我聽了只是笑笑,但心裡想著:「因為我又不用急著回家帶小孩😄」
結果一到Stockholm,gay密突然丟來一個震撼彈,說他那一向對小孩無感的老公,在和一對育兒朋友共度週末後,回家居然突然說他 “open to having kids” 了。
“你們可以等一等嗎?”我立刻回他。“如果連你都要生小孩,那以後還有誰可以一起玩?”
生小孩是人生最大的分水嶺。朋友們一旦踏進育兒世界,就好像自動在下一個交流道下車:行程要配小孩、決策要配小孩、生活的優先順序也以小孩為核心。再也不能像以往一樣隨性地說走就走,人生的priority也再也不同了。
“那要等到什麼時候?”他笑道。
“等到…我也想生的時候?至少我們的時程align一下吧,可以叫你老公先hold his pants嗎?”我說。
我也不知道自己什麼時候、甚至會不會想生小孩,只是那肯定還不在可預見的未來。
我只是覺得有點感慨:如果連那些少數仍在同個人生階段的朋友都開始準備轉彎下車,那麼這段同行的時光將更顯珍貴;希望在我還沒準備好轉彎以前,這些珍貴的友誼,還能再陪我一起、多走上一段。

Stockholm, Sweden
Life doesn’t just branch - our chances of walking it together do, too.

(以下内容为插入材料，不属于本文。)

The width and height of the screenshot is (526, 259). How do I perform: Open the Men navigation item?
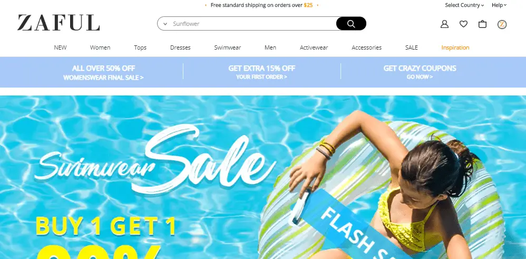pos(270,47)
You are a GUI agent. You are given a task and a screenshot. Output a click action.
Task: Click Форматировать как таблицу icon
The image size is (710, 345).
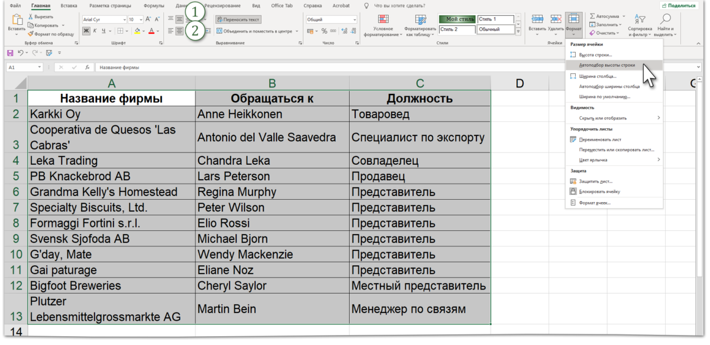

“You’re honestly the best at making the most out of business trips,” a coworker said when he heard that after my Valencia work trip, I was heading to Stockholm for a long weekend trip.

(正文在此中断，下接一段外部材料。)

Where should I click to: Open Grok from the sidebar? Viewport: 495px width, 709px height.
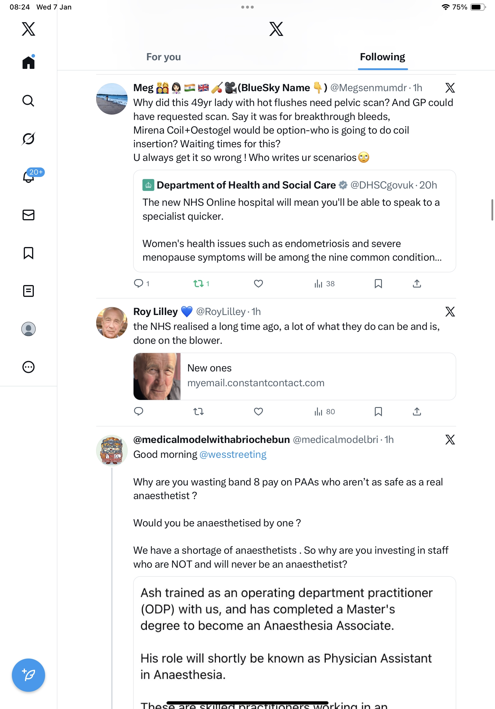click(28, 139)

I just laughed, but in my head I was thinking: "Well, it’s not like I have to rush home to take care of kids 😄."
And then the moment I arrived in Stockholm, my gay bestie suddenly dropped a bomb: his husband, who has always been completely indifferent to kids, came home from a weekend with friends who have children and announced that he was suddenly "open to having kids."
“Can you guys wait a bit?” I immediately replied. “If even you two are having kids, then who will I have left to hang out with?”

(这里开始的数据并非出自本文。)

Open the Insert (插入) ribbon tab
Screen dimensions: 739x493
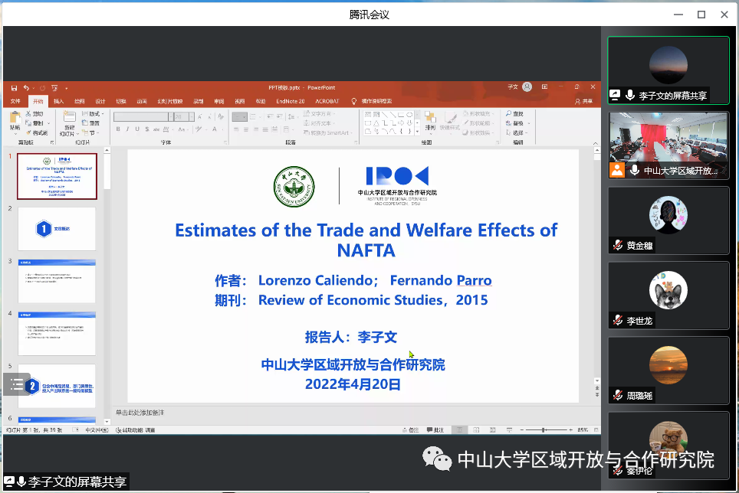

Having kids is one of life’s biggest dividing lines. Once friends step into the world of parenting, it’s like they automatically exit onto the next off-ramp: schedules revolve around the kid, decisions revolve around the kid, and priorities rearrange themselves with the kid at the center. No more spontaneous trips, no more carefree planning - everything shifts.
“So… wait until when?” he laughed.
“Until… the day I want kids? At least let’s get our timelines aligned. Maybe ask your husband to hold his pants for now?” I said.
I don’t know when - or even whether - I’ll want kids. It’s definitely not in the foreseeable future as far as I can see.
I just felt a little sentimental: if even the few friends who are still in the same life stage as me start preparing for their exit, then the time we get to walk together becomes even more precious. I just hope that before I’m ready to take that turn, these precious friendships can stay with me for a little longer, even just a little longer, to walk side by side with for a bit further.